Editorial
La democracia española consume a los políticos muy deprisa, tanto que, como los césares romanos, deberían hacerse acompañar por alguien para recordarles permanentemente que son humanos. Hay quien lo olvidó, como Hormaechea, y ahora el olvidado es él. Tampoco tienen mucho más espacio en la memoria de los cántabros los otros presidentes autonómicos, a pesar de que apenas llevamos un cuarto de siglo de autogobierno. Miles de noticias encabezadas con sus nombres durante los años en que ejercieron el gobierno y hoy, probablemente ni un 1% de la población recordaría el nombre del primer presidente autonómico (José Antonio Rodríguez) y a duras penas los de todos sus sucesores. Así de efímera es la gloria.
Sin embargo, merece la pena recordar las cosas. Lo bueno y lo malo. Y no porque este tiempo no sea prolijo en conmemoraciones, hasta el punto que vamos de día de… en día de… como quien va de oca en oca. Pero hay una fecha que no se va a conmemorar: los diez años de normalización institucional en Cantabria, que se cumplen ahora. El punto final de una degradación política y económica que nos hacía sentirnos diferentes a los demás, con una crisis económica profunda, un presidente regional procesado, un partido que gobernaba desde el Grupo Mixto, con el único apoyo de seis diputados en una Cámara de 39 y que, a pesar de tan insólita situación, consiguió superar tres mociones de censura seguidas.

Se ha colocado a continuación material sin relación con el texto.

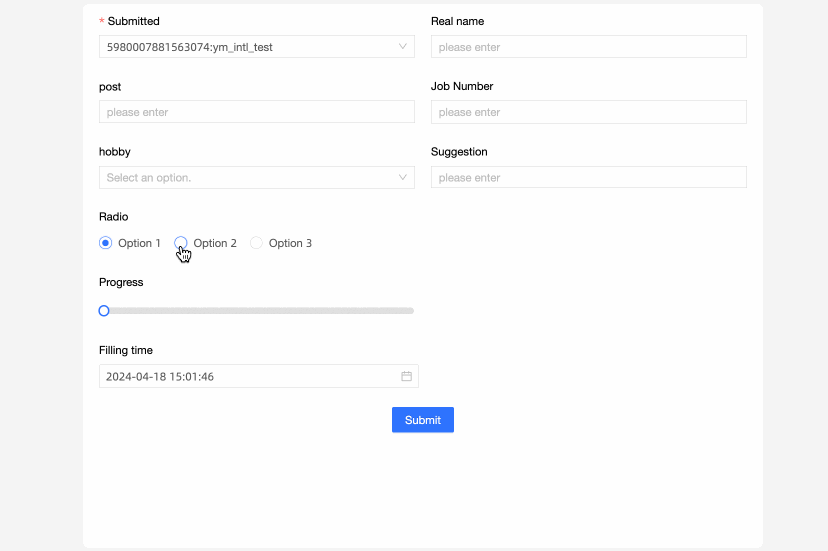
Task: Select the Option 1 radio button
Action: [x=106, y=243]
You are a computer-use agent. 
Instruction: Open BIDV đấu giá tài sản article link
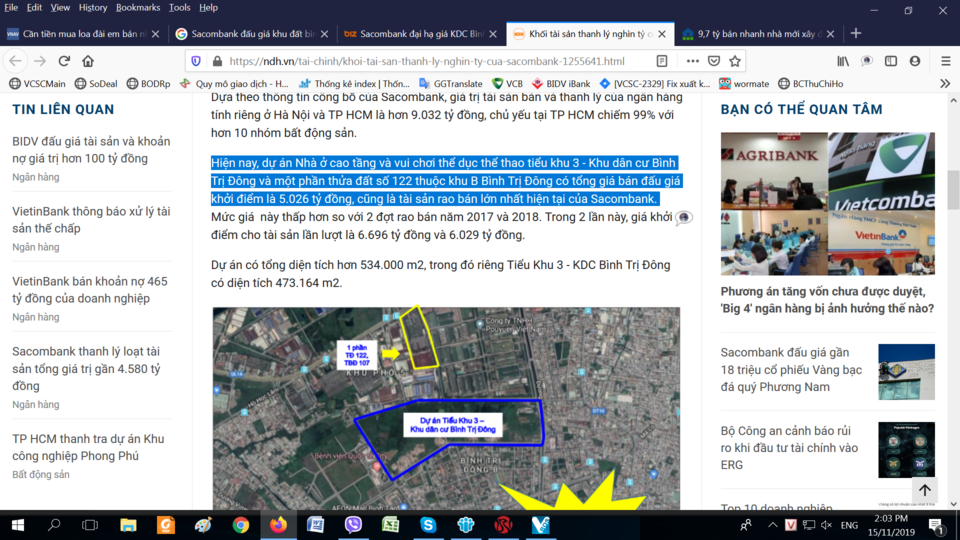91,150
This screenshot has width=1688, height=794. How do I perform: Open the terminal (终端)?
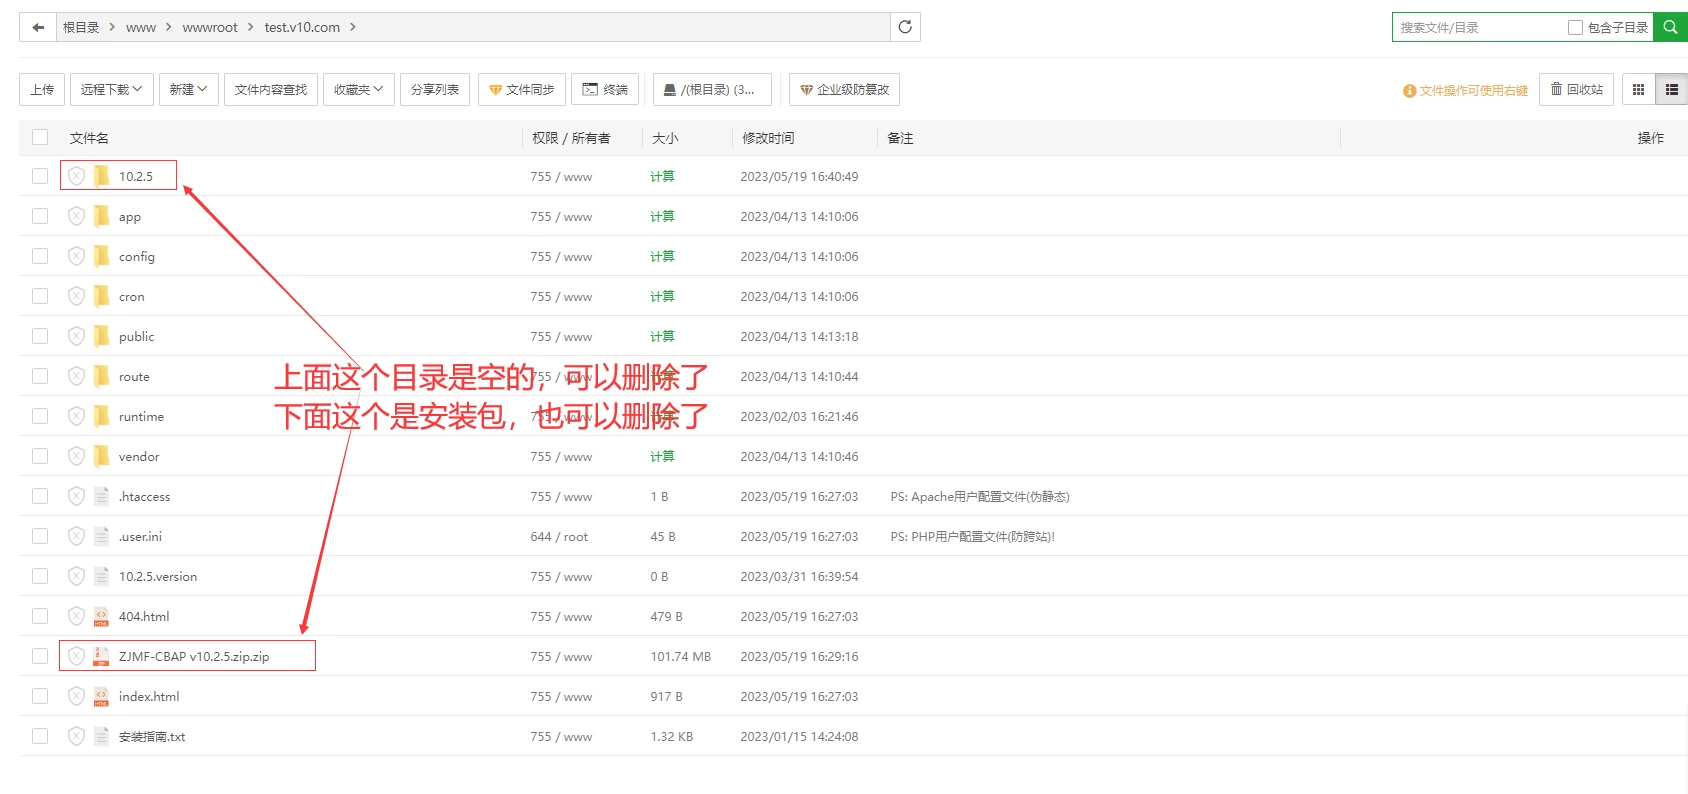(x=605, y=90)
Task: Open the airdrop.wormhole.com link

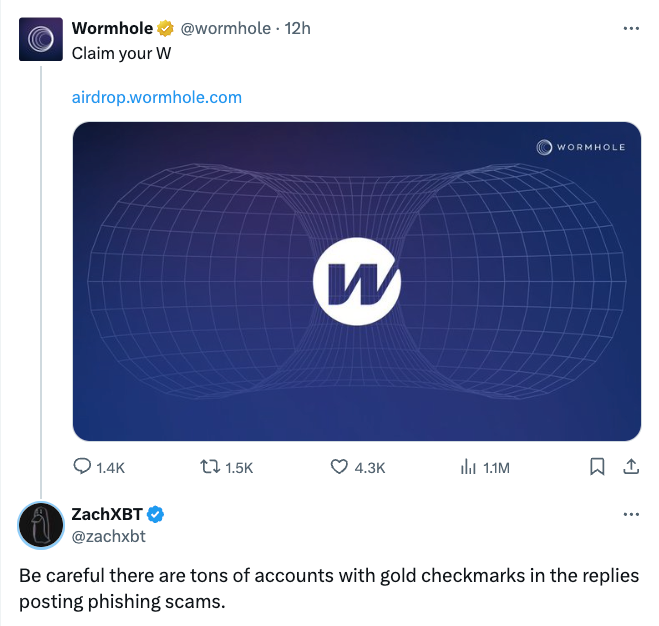Action: tap(157, 98)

Si alguien cree que eso es más de lo que puede dar de sí una democracia se equivoca. Aún se puede rizar el rizo y la experiencia de Cantabria podría pasar perfectamente a los anales: Ni siquiera era posible completar el Gobierno y los pocos consejeros que resistían en el cargo, atendían (es un decir) dos o tres consejerías cada uno, con lo cual no había tarjeta de visita suficientemente grande como para meter su larga ristra de cargos.
Esta revista defendió en solitario durante años que Cantabria no podía vivir una situación institucional semejante. No pedíamos la luna. Pedíamos un poco de sentido común. Podíamos aceptar no ser la comunidad más brillante y mejor gestionada del país, pero al menos debíamos ser una comunidad normal. Como todo eso quedó escrito, es fácil comprobar las veces que reclamamos algo tan obvio como la normalidad. Inspirado o no en estas demandas, en 1995 el candidato del PP José Joaquín Martínez Sieso utilizó esa misma palabra como eslógan de su primer Gobierno. Muy mal tenían que estar las cosas para que el propio partido que había propiciado la formación del Ejecutivo Hormaechea abominase de él al recoger la necesidad de poner orden en aquel inmenso caos.

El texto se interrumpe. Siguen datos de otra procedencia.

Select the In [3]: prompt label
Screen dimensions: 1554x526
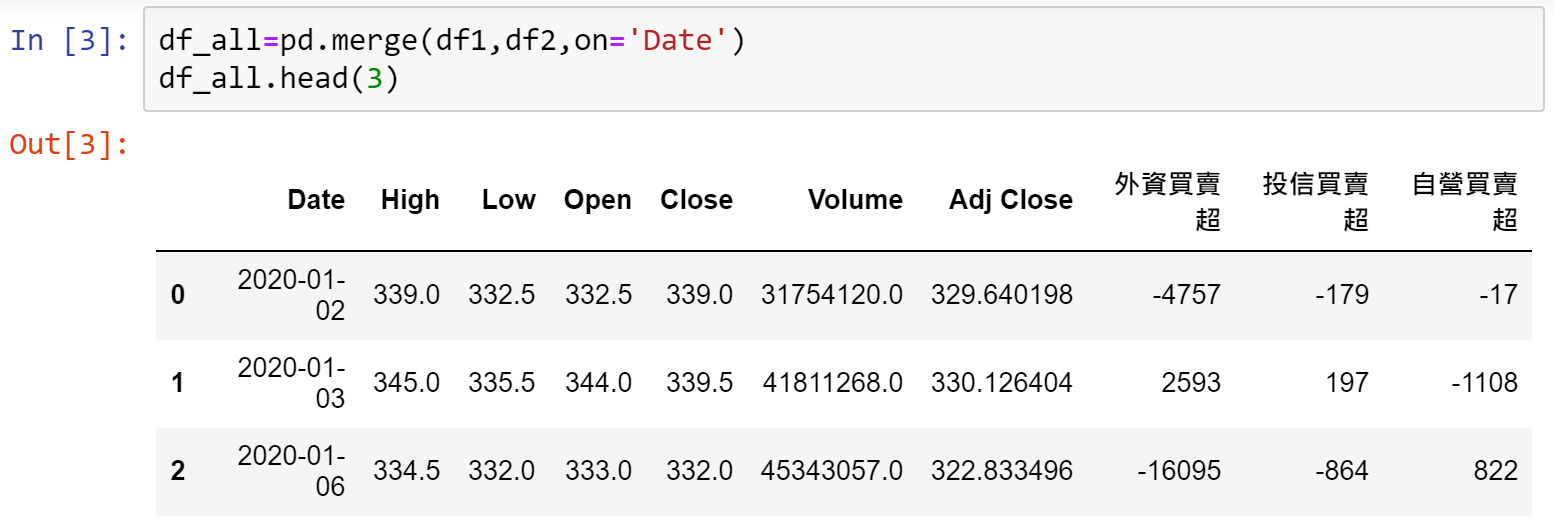(69, 43)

Afortunadamente, fue así. Desde entonces, es verdad que Cantabria tiene menos presencia en los periódicos nacionales, porque se acabaron la estridencias y los despropósitos, pero estos diez años han significado un largo ciclo económico de bonanza que tiene muy pocos precedentes históricos. Tanto con los gobiernos PP-PRC como con el de PSOE-PRC, y con a la innegable ayuda del Objetivo 1, la región detuvo una caída en picado que le había llevado desde el grupo de las más ricas a verse obligada a pedir plaza entre las más pobres, y ha recuperado parte del terreno perdido, hasta acercarse mucho al promedio nacional de renta. En un lugar donde apenas trabajaban 35 personas de cada cien, ahora lo hacen más de 50.
No es para tirar cohetes, pero estamos agarrados al mismo tren donde viaja la mayoría. Es cierto que siempre aparecen incertidumbres en el horizonte, pero eso forma parte de la vida de todas las regiones y de todos los países. Y todo esto sin mesianismos, lo que demuestra que la normalidad, por sí misma, es un valor.